President Donald Trump is engaged in a war on government records unlike any other chief executive in modern history — and he is flouting the law to suit his purposes, wrote Zeeshan Aleem in a blistering column for MSNBC published on Monday afternoon.
Some of this effort has led to the infamous "Signalgate" controversy, where Secretary of Defense Pete Hegseth was found to be sharing highly dangerous military battle strategy in chats with relatives and a reporter for The Atlantic. But that's just the tip of the iceberg, Aleem wrote.
"A new Associated Press analysis of President Donald Trump's many methods for destroying records raises the remarkable possibility that the Trump administration could 'leave less for the nation’s historical record than nearly any before it,'" wrote Aleem. "It's a useful lens for understanding how Trump conceals information to evade accountability and undermine democracy."

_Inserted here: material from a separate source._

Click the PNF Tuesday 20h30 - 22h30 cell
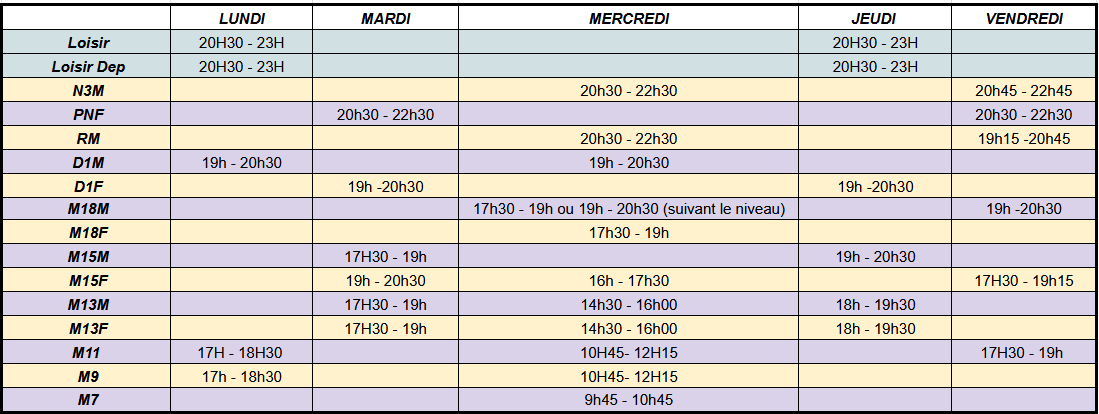The image size is (1099, 414). [x=385, y=114]
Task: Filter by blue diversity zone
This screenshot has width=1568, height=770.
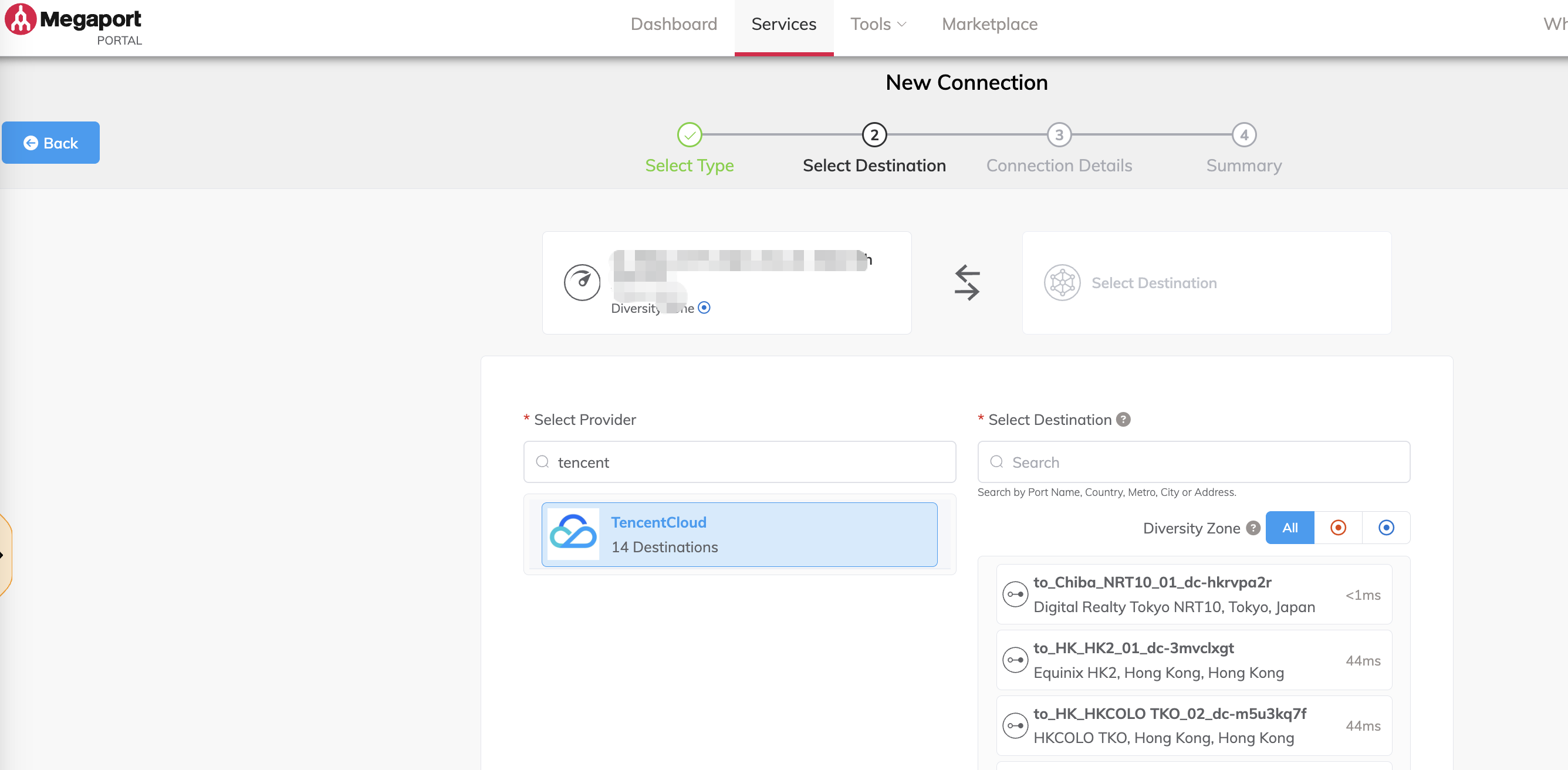Action: coord(1386,528)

Those efforts include not just hiding government communications on Signal, but purging websites and databases the administration disagrees with, and hiding all information possible about tech billionaire Elon Musk's DOGE purge, even as Musk himself falls from grace.

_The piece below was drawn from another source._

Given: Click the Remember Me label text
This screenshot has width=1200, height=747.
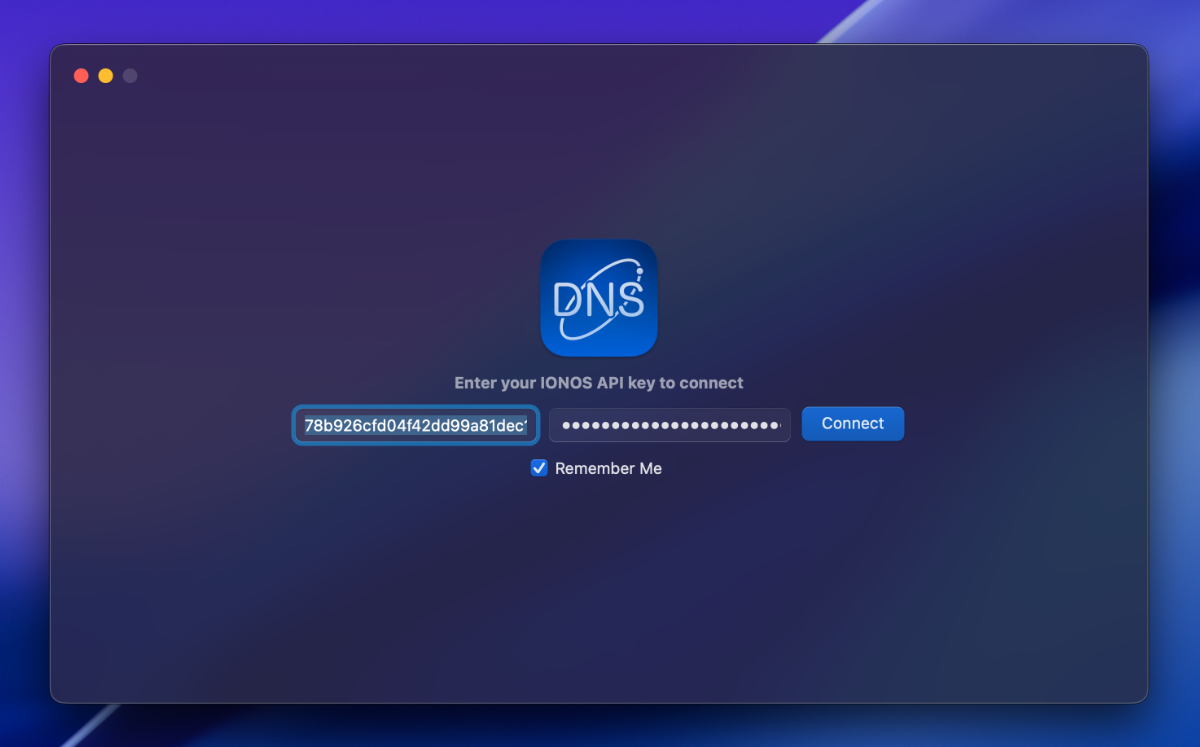Looking at the screenshot, I should [x=609, y=468].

EXCLUSIVE: Trump accused of new grift that puts Qatari plane in shade
This is hardly a new trend, he noted: "Trump's first term involved many extraordinary attacks on recordkeeping, including reportedly routinely discarding papers in the White House fireplace, deriding his staff for taking notes and tearing up documents into tiny pieces. Trump also improperly stored classified material at Mar-a-Lago after he left office" — and it formed a major criminal case before a Trump-appointed judge in Florida helped him throw it in the garbage.
While the president is bound by records-retention laws, those are "difficult to enforce, which means that a lot of compliance with them effectively relies on the honor system. Trump's view of honor systems, of course, is that they are for suckers. And he knows that he stands to benefit from keeping the public in the dark and avoiding mechanisms for accountability."
The bottom line, wrote Aleem, is that "Trump isn't just keeping the public, the media and the courts in the dark. He's also making it harder for future generations of scholars to study our political era and understand how his government worked — and didn't work."